Stroke is the second leading cause of death globally, accounting for approximately 11% of total deaths. Stroke is a condition that occurs when the blood supply to the brain is interrupted or reduced due to a blockage (ischemic stroke) or rupture of a blood vessel (hemorrhagic stroke). Without blood, the brain will not get oxygen and nutrients, so cells in some areas of the brain will die. This condition causes parts of the body controlled by the damaged area of the brain to not function properly. Early prediction of stroke occurrence is crucial for preventive healthcare. Understanding and predicting stroke risk can aid in preventive measures and early intervention, potentially saving lives. This project presents an analysis of a dataset from Kaggle aimed at predicting stroke occurrence based on factors such as gender, age, lifestyle choices (smoking status or residence or type of job), diseases such as hypertension and heart diseases.
Dataset: The dataset contains 5110 rows and 11 columns, with one additional target column 'stroke'.
We first filled missing values of the bmi feature. We implemented the Synthetically Minority Over-Sampling Technique. We did this to remove the imbalance between the classes. So we generated more data points of the minority class (Stroke=1). Then next, we removed outliers from the columns, avg_glucose_level and bmi using the IQR method. We then finally split our dataset into training and testing sets.
We trained our data on several machine learning models including Decision Tree, Random Forest, Naive Bayes, ANN, etc.
We evaluated the performance of our models using various evaluation metrics such as accuracy, precision, recall, and F1-score.

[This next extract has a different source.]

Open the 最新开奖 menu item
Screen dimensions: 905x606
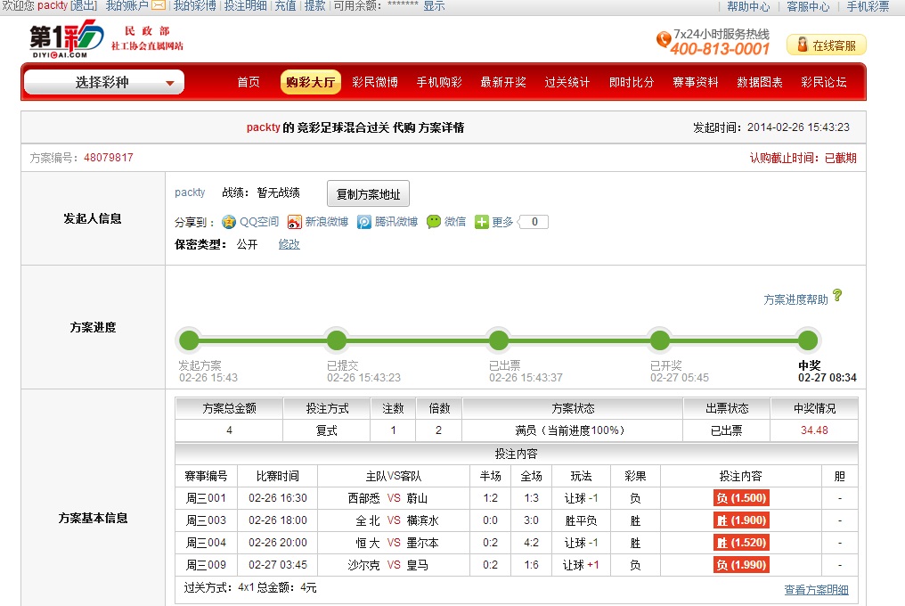point(502,81)
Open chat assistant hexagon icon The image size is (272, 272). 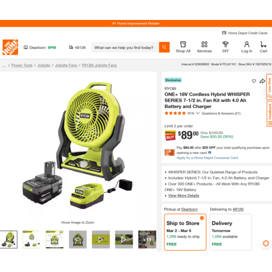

The experimental setting included splitting the dataset into training and testing sets, evaluating models using metrics such as accuracy, precision, recall, and F1-score. Results were compared across the different approaches, highlighting their strengths and limitations.We observed that the best approach was the KNN approach. Although computationally expensive, it gave the best results in terms of precision, accuracy and recall. Future steps may involve further experimentation with hyperparameter tuning, feature selection, and model optimization, as well as exploration of ensemble methods or advanced neural network architectures for improved performance.